WORK ITEM:
Having read the records, set them all down exactly as they appear.

Stored entries:

..............................

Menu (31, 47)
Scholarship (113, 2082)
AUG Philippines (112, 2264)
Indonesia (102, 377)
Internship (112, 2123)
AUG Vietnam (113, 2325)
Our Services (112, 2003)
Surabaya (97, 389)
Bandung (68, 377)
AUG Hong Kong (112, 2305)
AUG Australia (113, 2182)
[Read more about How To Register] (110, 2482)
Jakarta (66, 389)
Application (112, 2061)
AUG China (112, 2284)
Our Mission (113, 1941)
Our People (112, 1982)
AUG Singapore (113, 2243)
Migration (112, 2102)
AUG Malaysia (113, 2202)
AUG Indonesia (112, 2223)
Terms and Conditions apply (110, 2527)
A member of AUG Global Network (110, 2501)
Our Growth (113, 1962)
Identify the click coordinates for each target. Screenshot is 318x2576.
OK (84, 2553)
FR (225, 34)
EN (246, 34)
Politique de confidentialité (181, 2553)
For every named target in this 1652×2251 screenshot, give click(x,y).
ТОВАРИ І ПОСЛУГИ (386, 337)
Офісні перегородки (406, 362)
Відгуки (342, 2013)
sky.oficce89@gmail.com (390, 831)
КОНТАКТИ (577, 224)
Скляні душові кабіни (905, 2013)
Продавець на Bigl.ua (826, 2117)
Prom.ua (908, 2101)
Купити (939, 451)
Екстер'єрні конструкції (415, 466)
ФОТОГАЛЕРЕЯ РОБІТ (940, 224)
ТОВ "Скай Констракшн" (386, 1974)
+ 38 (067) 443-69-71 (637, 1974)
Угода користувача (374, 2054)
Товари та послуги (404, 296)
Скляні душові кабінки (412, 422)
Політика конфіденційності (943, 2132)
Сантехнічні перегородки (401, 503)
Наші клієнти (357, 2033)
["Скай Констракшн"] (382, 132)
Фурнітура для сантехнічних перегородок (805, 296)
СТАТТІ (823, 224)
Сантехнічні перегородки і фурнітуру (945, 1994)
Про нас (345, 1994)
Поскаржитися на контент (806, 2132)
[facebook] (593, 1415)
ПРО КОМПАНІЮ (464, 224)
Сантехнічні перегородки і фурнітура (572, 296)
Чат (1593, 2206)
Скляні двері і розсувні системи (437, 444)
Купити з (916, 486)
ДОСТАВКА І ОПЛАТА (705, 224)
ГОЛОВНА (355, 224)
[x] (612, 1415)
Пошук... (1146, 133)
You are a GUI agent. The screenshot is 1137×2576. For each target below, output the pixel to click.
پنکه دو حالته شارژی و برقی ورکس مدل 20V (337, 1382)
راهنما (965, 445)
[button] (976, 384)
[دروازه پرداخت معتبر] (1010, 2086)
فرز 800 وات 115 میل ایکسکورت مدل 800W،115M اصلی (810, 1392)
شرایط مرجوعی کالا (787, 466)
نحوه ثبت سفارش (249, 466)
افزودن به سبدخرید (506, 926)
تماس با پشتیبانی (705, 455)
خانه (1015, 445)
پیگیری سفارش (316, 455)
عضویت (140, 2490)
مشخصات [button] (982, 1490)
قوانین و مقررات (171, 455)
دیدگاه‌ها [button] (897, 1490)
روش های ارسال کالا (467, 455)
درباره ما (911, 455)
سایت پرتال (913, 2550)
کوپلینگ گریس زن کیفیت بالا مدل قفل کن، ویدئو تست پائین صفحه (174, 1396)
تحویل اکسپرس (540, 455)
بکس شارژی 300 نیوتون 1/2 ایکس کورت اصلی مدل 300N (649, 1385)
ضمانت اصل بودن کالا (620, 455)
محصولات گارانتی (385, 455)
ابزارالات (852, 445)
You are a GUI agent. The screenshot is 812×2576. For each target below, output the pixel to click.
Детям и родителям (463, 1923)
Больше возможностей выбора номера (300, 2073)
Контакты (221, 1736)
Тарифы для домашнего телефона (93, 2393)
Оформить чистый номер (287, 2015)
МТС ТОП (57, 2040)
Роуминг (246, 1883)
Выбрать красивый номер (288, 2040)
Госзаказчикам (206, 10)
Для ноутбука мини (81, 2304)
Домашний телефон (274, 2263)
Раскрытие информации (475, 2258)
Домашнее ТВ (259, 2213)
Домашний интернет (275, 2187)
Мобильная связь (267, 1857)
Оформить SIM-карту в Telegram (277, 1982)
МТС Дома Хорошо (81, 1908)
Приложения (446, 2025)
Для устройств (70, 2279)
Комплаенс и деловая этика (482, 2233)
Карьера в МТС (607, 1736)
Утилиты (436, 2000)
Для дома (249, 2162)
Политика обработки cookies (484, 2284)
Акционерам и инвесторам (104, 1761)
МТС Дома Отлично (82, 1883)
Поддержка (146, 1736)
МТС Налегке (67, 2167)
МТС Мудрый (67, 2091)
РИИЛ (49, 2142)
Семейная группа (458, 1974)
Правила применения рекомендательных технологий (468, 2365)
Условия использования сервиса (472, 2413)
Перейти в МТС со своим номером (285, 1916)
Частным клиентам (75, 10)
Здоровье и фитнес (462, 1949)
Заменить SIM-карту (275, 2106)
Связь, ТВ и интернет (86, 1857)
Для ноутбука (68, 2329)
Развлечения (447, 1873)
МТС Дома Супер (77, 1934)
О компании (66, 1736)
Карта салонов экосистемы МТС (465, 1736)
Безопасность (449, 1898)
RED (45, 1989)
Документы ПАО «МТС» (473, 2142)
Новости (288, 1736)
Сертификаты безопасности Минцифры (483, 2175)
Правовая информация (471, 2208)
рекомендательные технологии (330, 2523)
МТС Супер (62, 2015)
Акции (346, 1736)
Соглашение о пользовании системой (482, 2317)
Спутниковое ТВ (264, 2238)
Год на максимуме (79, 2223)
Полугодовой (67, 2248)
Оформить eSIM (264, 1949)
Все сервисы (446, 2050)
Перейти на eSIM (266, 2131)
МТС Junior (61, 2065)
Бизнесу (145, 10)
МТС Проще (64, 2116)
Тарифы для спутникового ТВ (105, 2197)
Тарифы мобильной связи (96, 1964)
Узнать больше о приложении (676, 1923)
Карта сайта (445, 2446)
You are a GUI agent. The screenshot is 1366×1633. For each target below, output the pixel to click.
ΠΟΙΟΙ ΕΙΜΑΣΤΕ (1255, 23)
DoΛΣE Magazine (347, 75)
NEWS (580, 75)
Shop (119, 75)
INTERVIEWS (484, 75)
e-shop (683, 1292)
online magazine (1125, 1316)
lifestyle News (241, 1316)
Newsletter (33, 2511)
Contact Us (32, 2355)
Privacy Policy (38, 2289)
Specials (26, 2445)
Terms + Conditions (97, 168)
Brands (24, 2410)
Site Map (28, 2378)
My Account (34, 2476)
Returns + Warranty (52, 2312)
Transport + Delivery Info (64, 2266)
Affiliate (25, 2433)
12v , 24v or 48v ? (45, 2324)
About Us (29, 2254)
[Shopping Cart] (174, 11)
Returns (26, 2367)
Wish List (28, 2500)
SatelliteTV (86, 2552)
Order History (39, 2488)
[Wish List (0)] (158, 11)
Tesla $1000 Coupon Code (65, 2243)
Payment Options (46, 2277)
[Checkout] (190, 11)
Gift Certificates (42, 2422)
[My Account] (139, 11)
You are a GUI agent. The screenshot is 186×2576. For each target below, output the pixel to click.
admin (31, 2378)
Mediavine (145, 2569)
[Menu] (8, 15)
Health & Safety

..............................

RESPONSE AREA:
Menu (31, 47)
Scholarship (113, 2082)
AUG Philippines (112, 2264)
Indonesia (102, 377)
Internship (112, 2123)
AUG Vietnam (113, 2325)
Our Services (112, 2003)
Surabaya (97, 389)
Bandung (68, 377)
AUG Hong Kong (112, 2305)
AUG Australia (113, 2182)
[Read more about How To Register] (110, 2482)
Jakarta (66, 389)
Application (112, 2061)
AUG China (112, 2284)
Our Mission (113, 1941)
Our People (112, 1982)
AUG Singapore (113, 2243)
Migration (112, 2102)
AUG Malaysia (113, 2202)
AUG Indonesia (112, 2223)
Terms and Conditions apply (110, 2527)
A member of AUG Global Network (110, 2501)
Our Growth (113, 1962)
Identify the click coordinates for each target. Screenshot is 318x2576.
OK (84, 2553)
FR (225, 34)
EN (246, 34)
Politique de confidentialité (181, 2553)
For every named target in this 1652×2251 screenshot, give click(x,y).
ТОВАРИ І ПОСЛУГИ (386, 337)
Офісні перегородки (406, 362)
Відгуки (342, 2013)
sky.oficce89@gmail.com (390, 831)
КОНТАКТИ (577, 224)
Скляні душові кабіни (905, 2013)
Продавець на Bigl.ua (826, 2117)
Prom.ua (908, 2101)
Купити (939, 451)
Екстер'єрні конструкції (415, 466)
ФОТОГАЛЕРЕЯ РОБІТ (940, 224)
ТОВ "Скай Констракшн" (386, 1974)
+ 38 (067) 443-69-71 (637, 1974)
Угода користувача (374, 2054)
Товари та послуги (404, 296)
Скляні душові кабінки (412, 422)
Політика конфіденційності (943, 2132)
Сантехнічні перегородки (401, 503)
Наші клієнти (357, 2033)
["Скай Констракшн"] (382, 132)
Фурнітура для сантехнічних перегородок (805, 296)
СТАТТІ (823, 224)
Сантехнічні перегородки і фурнітуру (945, 1994)
Про нас (345, 1994)
Поскаржитися на контент (806, 2132)
[facebook] (593, 1415)
ПРО КОМПАНІЮ (464, 224)
Сантехнічні перегородки і фурнітура (572, 296)
Чат (1593, 2206)
Скляні двері і розсувні системи (437, 444)
Купити з (916, 486)
ДОСТАВКА І ОПЛАТА (705, 224)
ГОЛОВНА (355, 224)
[x] (612, 1415)
Пошук... (1146, 133)
You are a GUI agent. The screenshot is 1137×2576. For each target below, output the pixel to click.
پنکه دو حالته شارژی و برقی ورکس مدل 20V (337, 1382)
راهنما (965, 445)
[button] (976, 384)
[دروازه پرداخت معتبر] (1010, 2086)
فرز 800 وات 115 میل ایکسکورت مدل 800W،115M اصلی (810, 1392)
شرایط مرجوعی کالا (787, 466)
نحوه ثبت سفارش (249, 466)
افزودن به سبدخرید (506, 926)
تماس با پشتیبانی (705, 455)
خانه (1015, 445)
پیگیری سفارش (316, 455)
عضویت (140, 2490)
مشخصات [button] (982, 1490)
قوانین و مقررات (171, 455)
دیدگاه‌ها [button] (897, 1490)
روش های ارسال کالا (467, 455)
درباره ما (911, 455)
سایت پرتال (913, 2550)
کوپلینگ گریس زن کیفیت بالا مدل قفل کن، ویدئو تست پائین صفحه (174, 1396)
تحویل اکسپرس (540, 455)
بکس شارژی 300 نیوتون 1/2 ایکس کورت اصلی مدل 300N (649, 1385)
ضمانت اصل بودن کالا (620, 455)
محصولات گارانتی (385, 455)
ابزارالات (852, 445)
You are a GUI agent. The screenshot is 812×2576. For each target below, output the pixel to click.
Детям и родителям (463, 1923)
Больше возможностей выбора номера (300, 2073)
Контакты (221, 1736)
Тарифы для домашнего телефона (93, 2393)
Оформить чистый номер (287, 2015)
МТС ТОП (57, 2040)
Роуминг (246, 1883)
Выбрать красивый номер (288, 2040)
Госзаказчикам (206, 10)
Для ноутбука мини (81, 2304)
Домашний телефон (274, 2263)
Раскрытие информации (475, 2258)
Домашнее ТВ (259, 2213)
Домашний интернет (275, 2187)
Мобильная связь (267, 1857)
Оформить SIM-карту в Telegram (277, 1982)
МТС Дома Хорошо (81, 1908)
Приложения (446, 2025)
Для устройств (70, 2279)
Комплаенс и деловая этика (482, 2233)
Карьера в МТС (607, 1736)
Утилиты (436, 2000)
Для дома (249, 2162)
Политика обработки cookies (484, 2284)
Акционерам и инвесторам (104, 1761)
МТС Дома Отлично (82, 1883)
Поддержка (146, 1736)
МТС Налегке (67, 2167)
МТС Мудрый (67, 2091)
РИИЛ (49, 2142)
Семейная группа (458, 1974)
Правила применения рекомендательных технологий (468, 2365)
Условия использования сервиса (472, 2413)
Перейти в МТС со своим номером (285, 1916)
Частным клиентам (75, 10)
Здоровье и фитнес (462, 1949)
Заменить SIM-карту (275, 2106)
Связь, ТВ и интернет (86, 1857)
Для ноутбука (68, 2329)
Развлечения (447, 1873)
МТС Дома Супер (77, 1934)
О компании (66, 1736)
Карта салонов экосистемы МТС (465, 1736)
Безопасность (449, 1898)
RED (45, 1989)
Документы ПАО «МТС» (473, 2142)
Новости (288, 1736)
Сертификаты безопасности Минцифры (483, 2175)
Правовая информация (471, 2208)
рекомендательные технологии (330, 2523)
МТС Супер (62, 2015)
Акции (346, 1736)
Соглашение о пользовании системой (482, 2317)
Спутниковое ТВ (264, 2238)
Год на максимуме (79, 2223)
Полугодовой (67, 2248)
Оформить eSIM (264, 1949)
Все сервисы (446, 2050)
Перейти на eSIM (266, 2131)
МТС Junior (61, 2065)
Бизнесу (145, 10)
МТС Проще (64, 2116)
Тарифы для спутникового ТВ (105, 2197)
Тарифы мобильной связи (96, 1964)
Узнать больше о приложении (676, 1923)
Карта сайта (445, 2446)
You are a GUI agent. The screenshot is 1366×1633. For each target below, output the pixel to click.
ΠΟΙΟΙ ΕΙΜΑΣΤΕ (1255, 23)
DoΛΣE Magazine (347, 75)
NEWS (580, 75)
Shop (119, 75)
INTERVIEWS (484, 75)
e-shop (683, 1292)
online magazine (1125, 1316)
lifestyle News (241, 1316)
Newsletter (33, 2511)
Contact Us (32, 2355)
Privacy Policy (38, 2289)
Specials (26, 2445)
Terms + Conditions (97, 168)
Brands (24, 2410)
Site Map (28, 2378)
My Account (34, 2476)
Returns + Warranty (52, 2312)
Transport + Delivery Info (64, 2266)
Affiliate (25, 2433)
12v , 24v or 48v ? (45, 2324)
About Us (29, 2254)
[Shopping Cart] (174, 11)
Returns (26, 2367)
Wish List (28, 2500)
SatelliteTV (86, 2552)
Order History (39, 2488)
[Wish List (0)] (158, 11)
Tesla $1000 Coupon Code (65, 2243)
Payment Options (46, 2277)
[Checkout] (190, 11)
Gift Certificates (42, 2422)
[My Account] (139, 11)
You are a GUI agent. The screenshot is 186×2576. For each target below, output the pixel to click.
admin (31, 2378)
Mediavine (145, 2569)
[Menu] (8, 15)
Health & Safety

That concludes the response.